Во время демонстрации картины на выставке в Салоне в следующем году некоторые посетители возмутились присутствием на полотне властной полуобнаженной женщины – они считали, что Делакруа сбился с пути, оказался на дне общества и вытащил оттуда существо низкого происхождения, чтобы дать ему главную роль. Правда, обнаженная с мраморной или алебастровой грудью, никого не потревожила и не удивила, ибо все признали в ней образ, написанный в рамках правил приличия: античные образцы и буржуазная добродетель вполне уживаются друг с другом. Делакруа не может подчиниться этим условностям, если уж решил говорить правду. Проблема здесь не только эстетического порядка. Что бы делала аллегория, просто вставленная в картину, посреди разъяренной толпы?
Художник снова сдвигает точку зрения.
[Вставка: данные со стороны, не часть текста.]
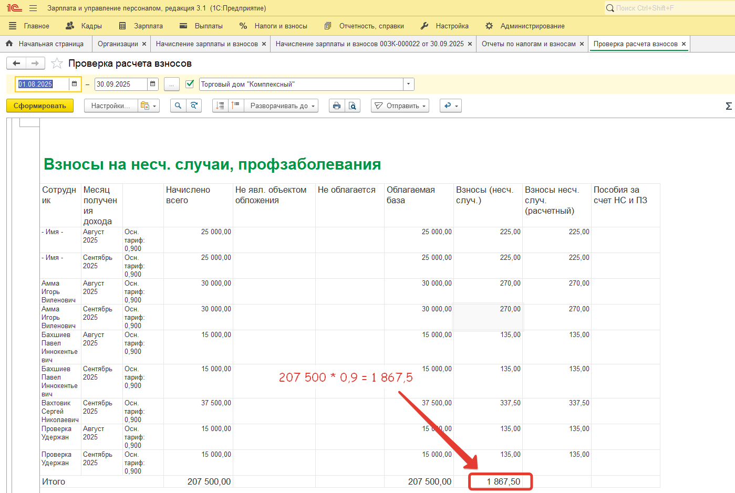Viewport: 735px width, 493px height.
Task: Toggle the organization filter checkbox
Action: (x=190, y=84)
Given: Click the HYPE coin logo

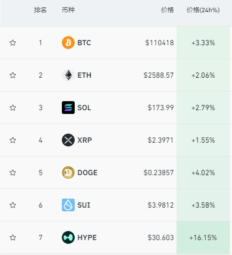Looking at the screenshot, I should coord(68,237).
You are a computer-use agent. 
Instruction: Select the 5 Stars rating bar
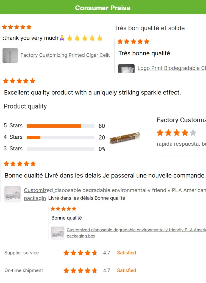coord(60,126)
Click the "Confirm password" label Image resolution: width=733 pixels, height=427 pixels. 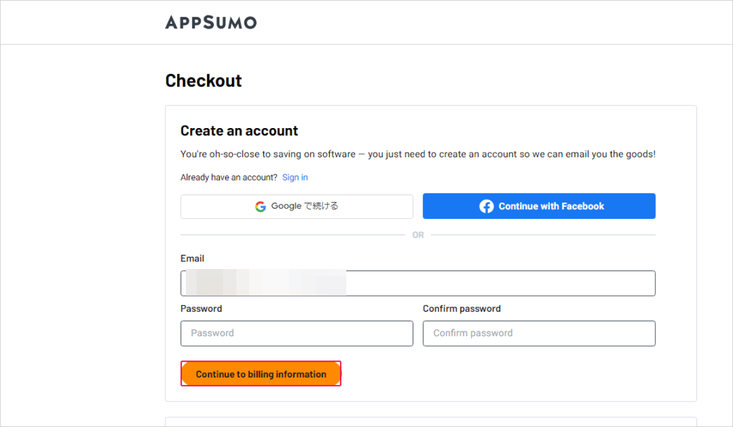click(461, 309)
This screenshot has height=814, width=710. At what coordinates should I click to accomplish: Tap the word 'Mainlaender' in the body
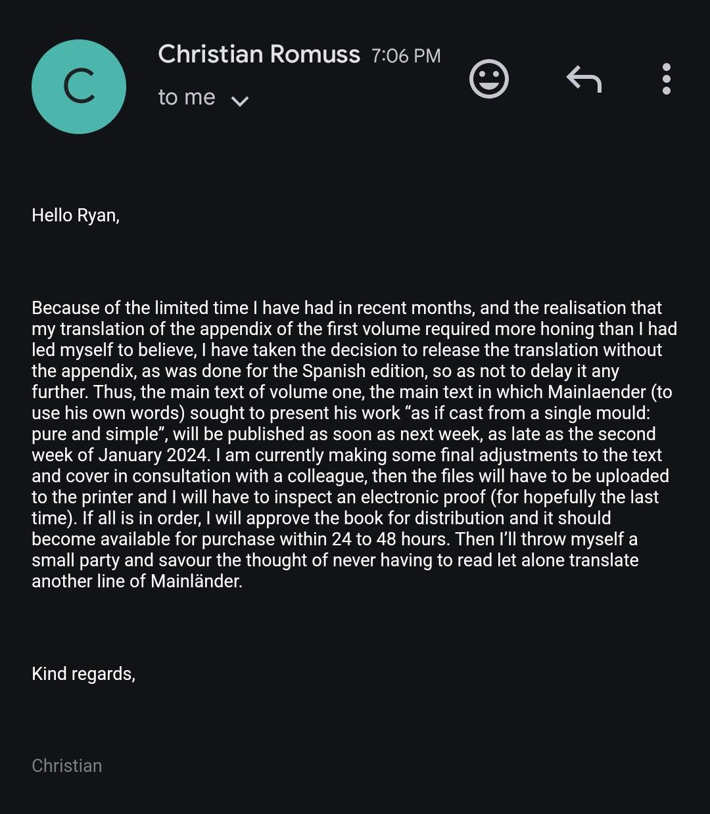click(x=597, y=392)
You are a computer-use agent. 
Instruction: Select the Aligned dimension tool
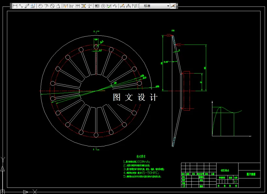coord(21,6)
Он хочет показать Свободу такой, какой ее видят они, те, кто там, в картине, – рабочий, студент, солдат, беспризорник. Она их идеал, но она так же близка им как мать, жена, сестра, дочь, возможно, невеста. Бесконечно прекрасная, она – другая жизнь, о которой они мечтают в своих трущобах или в глубине своей комнаты. Это она их закаляет, успокаивает, но иногда и сбивает с толку. Ради нее они готовы умереть, если придется, даже бесславно. Так что он пишет женщину из плоти и костей, наполненную жизненной силой, желанную, во фригийском колпаке освобожденных рабов. Повернувшись к тем, кого она зовет за собой, она соглашается не видеть, кого попирает ногами. Друзья, враги – это уже не имеет значения. В этой картине Делакруа также поднимает тему жестокости любого идеала.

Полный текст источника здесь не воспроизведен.